When we bought our house last December, the garden had been neglected and used as a rubbish dump for at least three years. Not only did it need a lot of work just to make it vaguely atlookable, but we fancied converting the back end of it into somewhere to park the car. (There's access to the back. Obviously. We didn't just want to keep an ornamental car in our back garden.) So one hell of a lot of work impended.
Now, I have a desk job, and I hate exercise. That's not to say that I hate using my muscles: I hate using them just for the sake of it. I used to cycle a lot, but can't stand to go on an exercise bike for more than a minute: if it's not moving, what's the point? Moving huge items of furniture up and down stairs is frustrating but worthwhile; lifting weights is a pointless waste of time. So, the garden was an opportunity. I resolved not to use any power tools: no chainsaw, no electric hedge-trimmer, no pneumatic drill, no cement mixer. This was one of the few times in my lifetime I was going to get any exercise.

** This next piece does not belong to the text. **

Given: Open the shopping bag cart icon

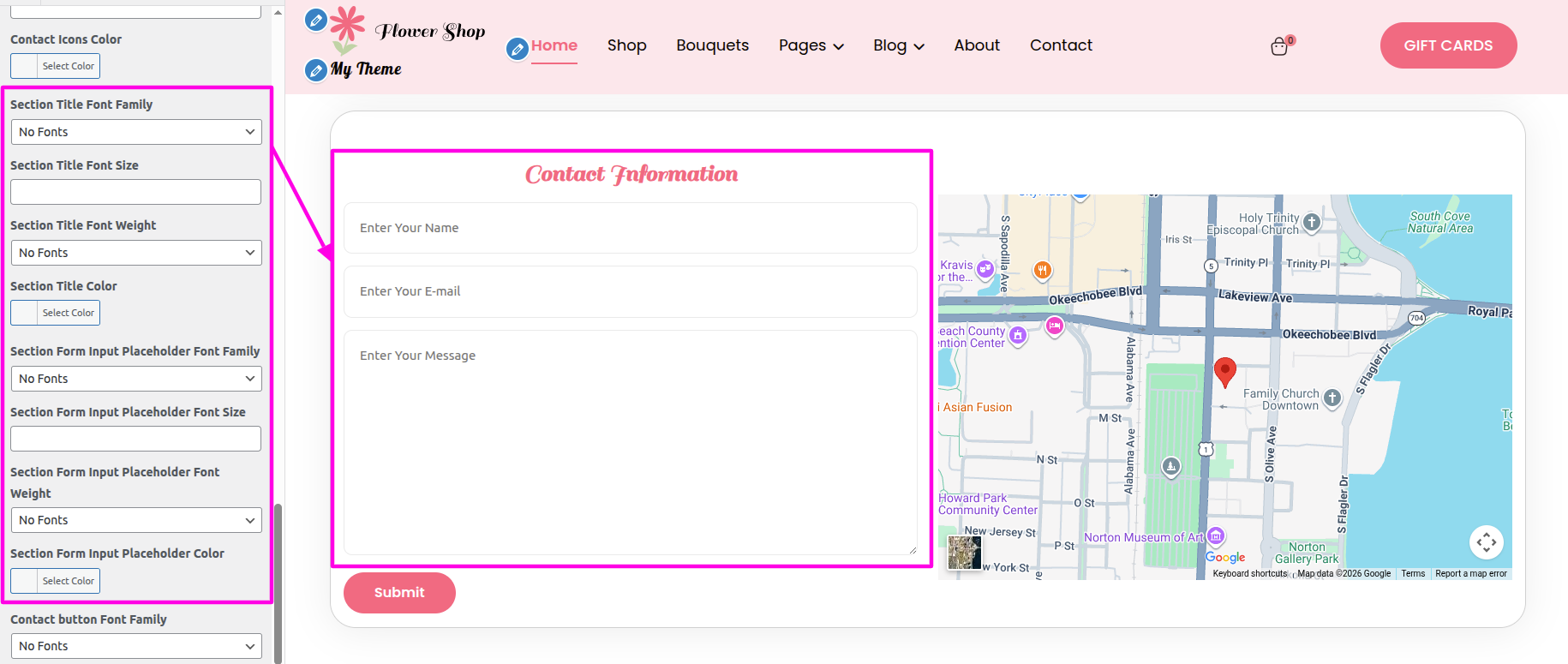Looking at the screenshot, I should coord(1279,46).

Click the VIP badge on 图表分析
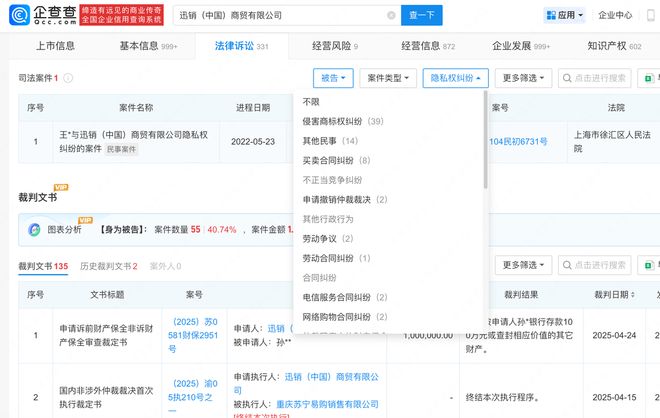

So I've cut down a tree, uprooted a hedge, cut back another hedge and a couple of trees, built a patio and a huge pergola and a fence, lugged God only knows how many tons of earth and rubbish and old rotting carpet and sand and gravel and cement and paving slabs and cobbles and rocks from A to B and then on to at least H, mixed loads of concrete, laid another patio, and smashed up a reinforced concrete path with a pickaxe. And, this weekend, I realised that it's worked. I was, yet again, buying bags of sand and cement at Homebase, when it suddenly dawned on me that they were a lot lighter than they used to be. I could practically juggle with them. And, later, as I was swinging the pickaxe, Vic confirmed to me that my arms have actually got bigger in the last few weeks. Result. Of course, now the garden's nearly finished, I either give up programming computers to become a professional gardener or revert to my old skinny yet paunched self and I can't be bothered learning botanical Latin.
Anyway, a thought occurred to me. (It happens.) Once upon a time, the criminal justice system used to force dangerous criminals to smash up rocks with pickaxes throughout their sentences. Hard labour. Now, I can see why that would be a worse punishment than sitting in a cell "reading" back issues of FHM for a few years, but, still... what were our forebears thinking? They took the worst, most dangerous, most amoral, most violent criminals, gathered hundreds of them together into one place where they no doubt outnumbered their guards, and then spent years building up their muscles and stamina and improving their aim, and armed them with pickaxes. To whom did this look like a good idea?